The start of a new year is always a time for hope — whether it has plans and plots behind it (I’ve looked at my budget, and I’ve figured out how I can start saving money for retirement!) or whether it’s simply based on generic optimism (This is going to be my year, I just know it!)
For some portion of us, that hope will be repaid. For others, it will vanish before the month is out.
(I was tempted to write “for most of us, it will vanish before the month is out,” but that seemed exceptionally cynical. Things work out for some people. Who keeps statistics on the pursuance and fulfillment of hope, anyway?)
This installment finds my grandfather at the start of a new year, striking out on a personal project with at least some degree of hope.
Unfortunately, “striking out” seems to have been the operative phrase.
On January 4, 1971, my grandpa made an afternoon visit to the local unemployment office and returned with nothing. (I assume the zero with the dash behind it is a reference to his job search, and not to something else.)
This was not his first visit there — the office is mentioned on calendar entries from the end of 1970, as well. But, maybe the start of a new year rekindled his hope that somebody would be looking for an experienced draftsman.
A week later, the same thing, only at a different time:
A week after that, the weather turned cold and crappy. My grandfather made the trudge out anyway, and was rewarded for his persistence with nowt. (The big blue temperature marking only seems like another giant goose egg in this context.)
One more week of Mondays in January, one more week of sloppy weather, one more week of returning home empty-handed:
The 1971 calendars say my grandpa made one more fruitless expedition on Monday, February 1, and then — miracle of miracles! — landed an interview on Wednesday, February 10, with a company called Sonic Engineering. (Whether the interview arose from the unemployment office or from my grandpa’s own shoe-leather reading of the help-wanted ads is lost to history.)
I know very little about Sonic Engineering except: (a) it apparently had an office in Norwalk, a community or two over from Stamford; and (b) it didn’t hire my grandpa.
And after that, the visits to the unemployment office disappear from the calendar, as do any additional references to interviews or jobs. (My grandpa’s heart attack in May of that year put paid to any remaining job-search aspirations.)
Am I trying to rain on the hopes of the new year? Definitely not. As I said, some people’s goals and wishes come true.
Maybe the message is that sometimes, if you don’t get what you want, you end up doing just as well or better in the end.
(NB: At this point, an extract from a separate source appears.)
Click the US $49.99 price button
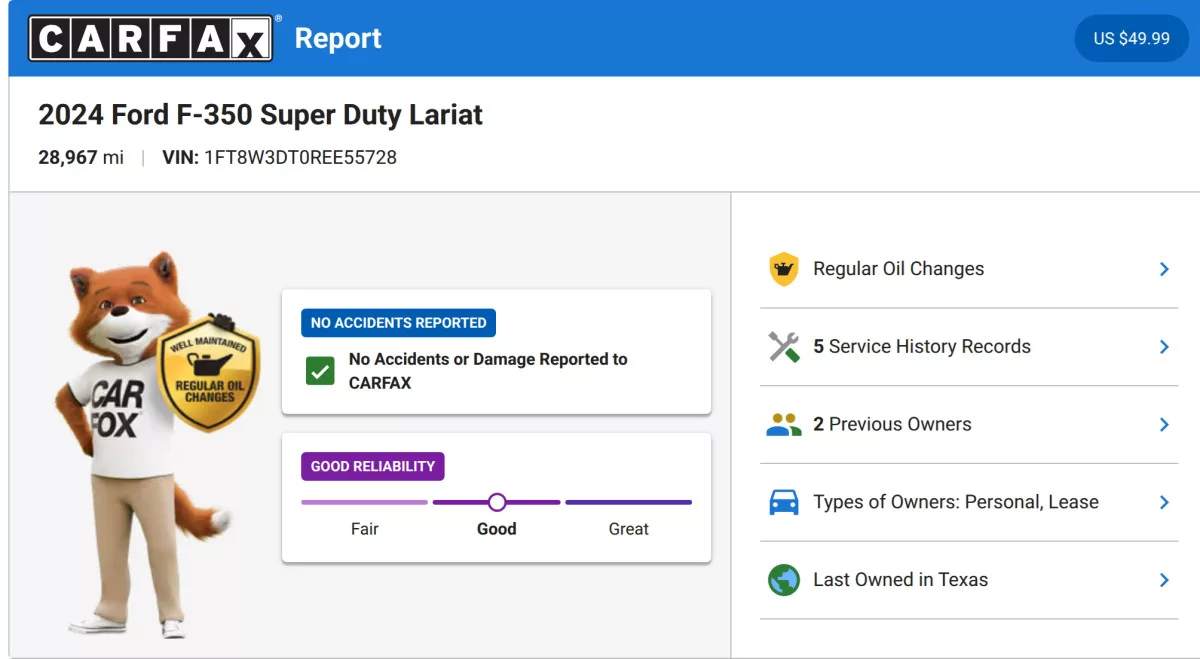1200x659 pixels. tap(1131, 38)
My grandpa was 60 years old in that first week of 1971. He would only have worked a few more years anyway; I don’t perceive that his life was that much worse because he didn’t. Maybe another job would just have been another source of stress.
He might have liked to have a few more years of paychecks in the bank, just on the general principle that you can never have enough money. Whether he would have spent that money or not is another question. As it happened, he got by without it.
So, hold tight to your New Year’s hopes … but if you don’t get what you have in mind, be flexible and wise enough to move with what you do get. Things have a way of working out.